Question

\(p(x)=2 x^3+4 x^2+6 x+7 ; x=\frac{1}{2}\)

Short answer

The value of the given polynomial function \(p(x)\) when \(x = \frac{1}{2}\) is \(11 \frac{1}{4}\).

Step-by-step solution

Substitute \(x\) in the polynomial function

Substitute \(x = \frac{1}{2}\) in the polynomial function \(p(x)\).\nSo, \(p(\frac{1}{2}) = 2*(\frac{1}{2})^3 + 4*(\frac{1}{2})^2 + 6*\frac{1}{2} + 7\)

Simplify the powers

Simplify the terms with powers:\n\(p(\frac{1}{2}) = 2*(\frac{1}{8}) + 4*(\frac{1}{4}) + 3 + 7\)

Evaluate the multiplication

Perform the multiplication in each term. Doing so results in:\n \(p(\frac{1}{2}) = \frac{1}{4} + 1 + 3 + 7\)

Final evaluation

Finally, perform the addition:\n\(p(\frac{1}{2}) = \frac{1}{4} + 1 + 3 + 7 = 11 \frac{1}{4}\)

Key concepts

Substituting Values in Polynomials

Understanding how to substitute values into a polynomial is a critical skill in algebra that allows students to evaluate functions for different inputs.

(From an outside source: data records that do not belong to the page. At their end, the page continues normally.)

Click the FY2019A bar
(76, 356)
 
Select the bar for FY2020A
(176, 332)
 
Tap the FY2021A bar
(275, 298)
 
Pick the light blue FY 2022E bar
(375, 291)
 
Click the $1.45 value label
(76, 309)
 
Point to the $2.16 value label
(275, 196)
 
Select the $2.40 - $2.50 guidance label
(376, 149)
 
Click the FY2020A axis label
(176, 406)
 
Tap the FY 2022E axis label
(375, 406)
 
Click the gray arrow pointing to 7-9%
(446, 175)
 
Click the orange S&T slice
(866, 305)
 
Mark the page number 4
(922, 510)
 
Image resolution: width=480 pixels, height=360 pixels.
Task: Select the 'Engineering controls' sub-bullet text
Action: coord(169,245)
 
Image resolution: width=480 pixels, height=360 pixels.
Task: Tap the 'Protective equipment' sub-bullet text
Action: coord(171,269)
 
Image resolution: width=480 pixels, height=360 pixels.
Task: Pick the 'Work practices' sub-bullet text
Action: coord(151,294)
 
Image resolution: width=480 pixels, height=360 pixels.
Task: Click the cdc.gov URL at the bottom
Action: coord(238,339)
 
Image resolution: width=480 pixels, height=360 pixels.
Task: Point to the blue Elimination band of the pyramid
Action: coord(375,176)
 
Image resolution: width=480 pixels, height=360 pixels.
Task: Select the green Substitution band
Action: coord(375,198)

For example, given a polynomial function like \(p(x)=2x^3+4x^2+6x+7\), evaluating it for \(x=\frac{1}{2}\) requires replacing each instance of \(x\) with \(\frac{1}{2}\).

The key to successful substitution lies in carefully replacing the variable and ensuring that each term of the polynomial is treated separately. For example, in the given function \(p(x)\), when we substitute \(x\) with \(\frac{1}{2}\), it is critical to apply the substitution consistently across each term to avoid any errors, like so:
\(p\left(\frac{1}{2}\right) = 2\left(\frac{1}{2}\right)^3 + 4\left(\frac{1}{2}\right)^2 + 6\left(\frac{1}{2}\right) + 7\).

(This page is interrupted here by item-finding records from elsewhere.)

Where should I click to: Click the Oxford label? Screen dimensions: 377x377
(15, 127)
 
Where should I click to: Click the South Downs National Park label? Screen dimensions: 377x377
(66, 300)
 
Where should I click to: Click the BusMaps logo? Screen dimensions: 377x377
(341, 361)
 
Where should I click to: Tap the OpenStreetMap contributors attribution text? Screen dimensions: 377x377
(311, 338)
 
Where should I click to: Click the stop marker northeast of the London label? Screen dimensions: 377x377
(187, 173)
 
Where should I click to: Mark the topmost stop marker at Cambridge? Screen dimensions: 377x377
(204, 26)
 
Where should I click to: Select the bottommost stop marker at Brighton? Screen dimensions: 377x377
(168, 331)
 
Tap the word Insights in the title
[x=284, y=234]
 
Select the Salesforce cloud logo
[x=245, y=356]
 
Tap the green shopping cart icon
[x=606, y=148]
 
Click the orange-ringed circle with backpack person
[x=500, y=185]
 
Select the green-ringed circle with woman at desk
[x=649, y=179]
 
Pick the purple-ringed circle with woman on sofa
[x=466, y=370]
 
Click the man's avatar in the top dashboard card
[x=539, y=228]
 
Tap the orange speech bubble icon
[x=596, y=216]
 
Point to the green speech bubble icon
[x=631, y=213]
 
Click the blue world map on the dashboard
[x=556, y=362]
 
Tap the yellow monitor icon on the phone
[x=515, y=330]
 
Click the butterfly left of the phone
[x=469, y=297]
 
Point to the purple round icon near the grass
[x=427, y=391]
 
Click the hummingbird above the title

This process turns the abstract polynomial into a concrete numerical expression which we can then simplify and calculate, moving us one step closer to finding the polynomial's value for the specified input.

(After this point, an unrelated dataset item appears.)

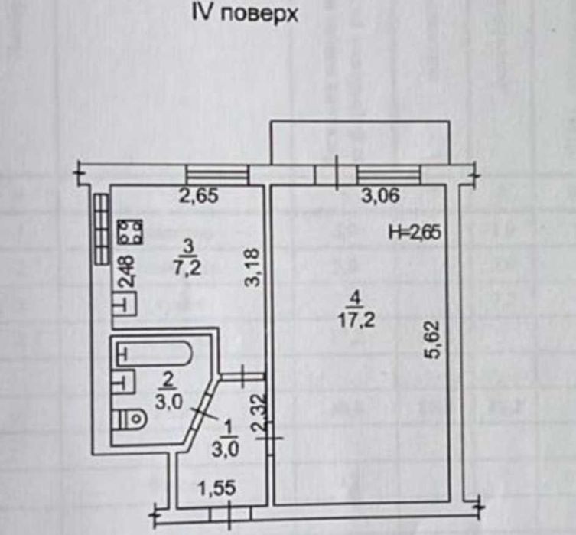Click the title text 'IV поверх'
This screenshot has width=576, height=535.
(245, 15)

Simplifying Polynomial Expressions

Once the substitution is done, the next step in evaluating a polynomial function is simplification. Simplifying polynomial expressions requires knowledge of basic arithmetic and algebraic properties, including the operations with powers and the order of operations (PEMDAS—Parentheses, Exponents, Multiplication and Division, and Addition and Subtraction).

Looking at our current function after substitution, \(p\left(\frac{1}{2}\right) = 2\left(\frac{1}{2}\right)^3 + 4\left(\frac{1}{2}\right)^2 + 6\left(\frac{1}{2}\right) + 7\), the first thing is to simplify the powers of \(\frac{1}{2}\), which are \(\left(\frac{1}{2}\right)^3\) and \(\left(\frac{1}{2}\right)^2\).

Calculating these terms, we end up with \(\frac{1}{8}\) and \(\frac{1}{4}\) respectively. Multiplying these by their coefficients simplifies our expression to a series of simple fractions and whole numbers that can be more easily managed: \(p\left(\frac{1}{2}\right) = \frac{1}{4} + 1 + 3 + 7\), setting us up for the final arithmetic stage of adding these values together to get the evaluated polynomial's value.

Polynomial Arithmetic

The last step in evaluating polynomials is performing arithmetic operations on the simplified expressions. This step is where you add, subtract, multiply, or divide the numbers you have obtained after substituting and simplifying values in the polynomial.

In our example, after simplifying, we have the expression \(p\left(\frac{1}{2}\right) = \frac{1}{4} + 1 + 3 + 7\). To find the final value, we perform addition: combining the fractional part with the whole numbers to obtain \(p\left(\frac{1}{2}\right) = 11\frac{1}{4}\).

Dealing with Fractions

When adding a fraction to whole numbers, it's vital not to overlook this part. Here, \(\frac{1}{4}\) is kept as is because there are no other fractions to combine it with. Finally, by adding up all the whole numbers and incorporating the fraction, you arrive at the function's total evaluated value for the substituted input. It's important to take these steps methodically to avoid small mistakes that could lead to incorrect outcomes.